▸ Problem description:
Render the records from the line containing "Open the notifications bell" down through the line containing "(x=1384, y=55)" as a two-column CSV with the headers instruction and location. Give one row per record, put its text and its answer each in a single quoted field, and replace any line breaks with spaces.

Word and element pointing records
───

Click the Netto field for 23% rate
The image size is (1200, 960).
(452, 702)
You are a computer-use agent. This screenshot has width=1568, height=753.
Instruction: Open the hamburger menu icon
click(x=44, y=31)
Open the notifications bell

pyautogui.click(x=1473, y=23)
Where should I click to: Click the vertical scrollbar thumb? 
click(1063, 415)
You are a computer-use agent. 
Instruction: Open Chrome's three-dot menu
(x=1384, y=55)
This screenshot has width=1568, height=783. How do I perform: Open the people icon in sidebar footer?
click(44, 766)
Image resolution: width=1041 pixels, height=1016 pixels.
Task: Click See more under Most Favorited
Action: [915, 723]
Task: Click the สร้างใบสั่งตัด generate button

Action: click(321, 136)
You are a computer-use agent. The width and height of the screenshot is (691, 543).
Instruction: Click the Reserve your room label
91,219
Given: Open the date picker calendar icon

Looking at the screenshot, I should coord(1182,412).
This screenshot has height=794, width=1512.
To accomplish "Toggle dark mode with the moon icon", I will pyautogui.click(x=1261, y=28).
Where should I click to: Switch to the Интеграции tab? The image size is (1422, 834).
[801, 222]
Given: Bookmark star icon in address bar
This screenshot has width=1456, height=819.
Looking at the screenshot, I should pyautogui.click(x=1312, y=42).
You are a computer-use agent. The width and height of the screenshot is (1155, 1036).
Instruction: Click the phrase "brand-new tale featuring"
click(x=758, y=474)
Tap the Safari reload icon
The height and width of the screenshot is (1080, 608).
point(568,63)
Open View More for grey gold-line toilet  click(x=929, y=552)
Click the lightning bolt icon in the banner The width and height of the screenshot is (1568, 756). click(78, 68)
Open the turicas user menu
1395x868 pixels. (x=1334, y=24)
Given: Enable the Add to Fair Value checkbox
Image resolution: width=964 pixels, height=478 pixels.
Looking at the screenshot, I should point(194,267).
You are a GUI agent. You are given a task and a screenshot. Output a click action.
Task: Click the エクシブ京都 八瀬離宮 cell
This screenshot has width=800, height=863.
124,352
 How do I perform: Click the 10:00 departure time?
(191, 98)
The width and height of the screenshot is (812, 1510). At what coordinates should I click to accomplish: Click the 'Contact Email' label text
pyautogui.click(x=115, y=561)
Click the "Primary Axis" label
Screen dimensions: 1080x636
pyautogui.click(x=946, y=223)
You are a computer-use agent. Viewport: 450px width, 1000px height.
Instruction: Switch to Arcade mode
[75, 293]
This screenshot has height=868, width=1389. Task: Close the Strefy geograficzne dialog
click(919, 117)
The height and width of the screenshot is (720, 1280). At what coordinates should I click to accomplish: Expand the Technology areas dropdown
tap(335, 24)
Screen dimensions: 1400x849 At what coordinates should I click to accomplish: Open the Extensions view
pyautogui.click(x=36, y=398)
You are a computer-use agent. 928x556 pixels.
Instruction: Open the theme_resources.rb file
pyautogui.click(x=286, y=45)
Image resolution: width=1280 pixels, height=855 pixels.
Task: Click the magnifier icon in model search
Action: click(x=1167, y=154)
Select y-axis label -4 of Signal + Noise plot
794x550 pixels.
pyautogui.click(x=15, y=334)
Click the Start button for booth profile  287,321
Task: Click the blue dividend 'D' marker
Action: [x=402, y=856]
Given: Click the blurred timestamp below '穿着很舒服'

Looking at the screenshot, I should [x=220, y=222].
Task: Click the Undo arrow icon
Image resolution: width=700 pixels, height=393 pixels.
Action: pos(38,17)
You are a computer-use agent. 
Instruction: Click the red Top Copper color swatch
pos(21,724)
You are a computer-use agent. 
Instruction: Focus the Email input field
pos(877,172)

───

▸ Result of this task:
instruction,location
"Open the notifications bell","pyautogui.click(x=1473, y=23)"
"Where should I click to: Click the vertical scrollbar thumb?","click(1063, 415)"
"You are a computer-use agent. Instruction: Open Chrome's three-dot menu","(x=1384, y=55)"